Monday, July 2, 2012

What did I sign up for--Family values

Both Thing 1 and Thing 2 are in camp, and the house is too quiet.
Everyone says it's good for them to go to camp.  Believe me, I'm glad they're enjoying it.  I'm glad they're swimming and going on trips.  I'm glad they're doing arts and crafts.  I'm glad they like the kids in their bunks.
But I'm not glad about the follow-up statement everyone makes.  "When they're done, you'll want to send them back for the next month."  No I won't!  Four weeks is quite enough of a separation. 
And now, for what I don't understand. 
When I was still on the receiving end of all that kiruv, I heard about how family-oriented Judaism was.  How people valued their children.  (It helped that my rav in San Diego homeschooled his own kids through the eighth grade.)  However, I'm not seeing it.  Sure, my neighbors have large families.  They clearly love their babies.  But I don't see that as "valuing one's children."  What I've observed is that parents have a baby, ooh and aah over it for about two or three years, dress it up and show it off, and then shove it out the door into year-round institutional care before the child is out of diapers.  Then it's on to the next kid.

==========

To do.
(a) From the blog post about summer camp, set down the part that begins at the words "But I'm not" and stops after the words "I don't understand.".
(b) In the blog post about summer camp, why does the writer refuse to send the children back for the next month?

Data section.
==========

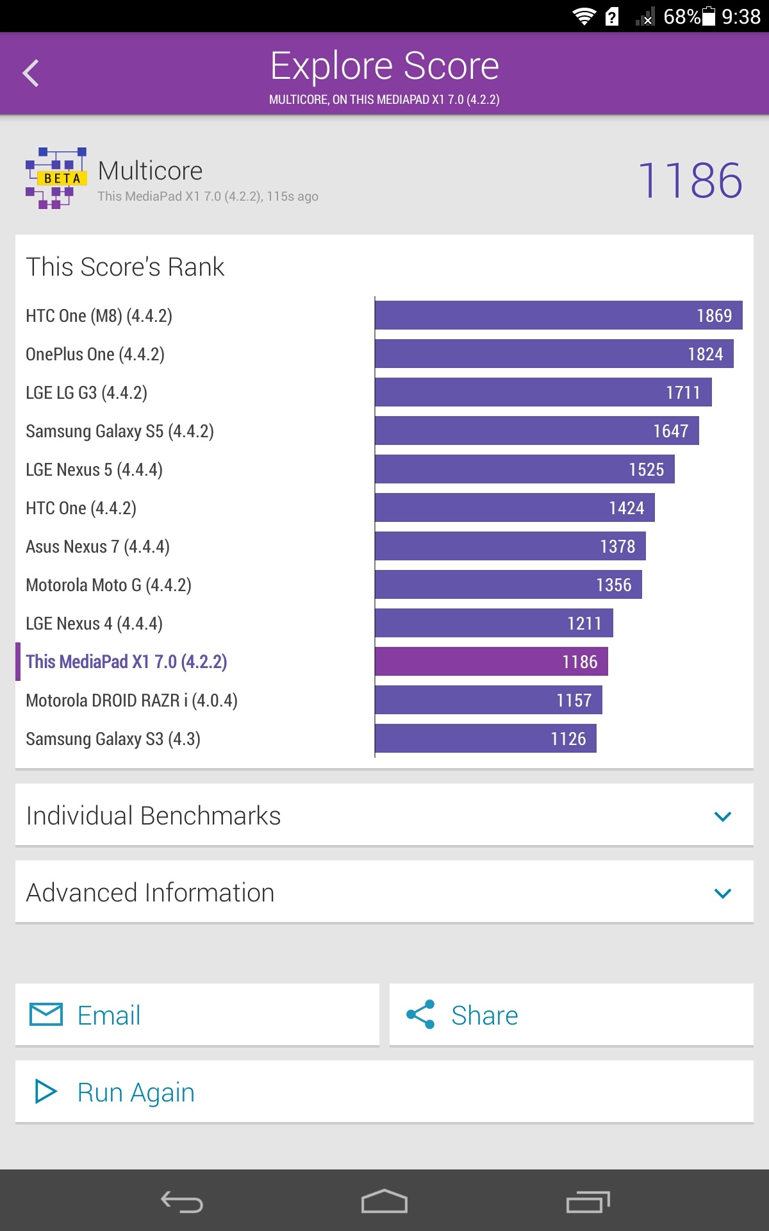Tap the Android back navigation button
The width and height of the screenshot is (769, 1231).
click(182, 1202)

==========

Response list.
(a)
But I'm not glad about the follow-up statement everyone makes.  "When they're done, you'll want to send them back for the next month."  No I won't!  Four weeks is quite enough of a separation. 
And now, for what I don't understand.

(b) The writer feels that four weeks is quite enough of a separation from the children.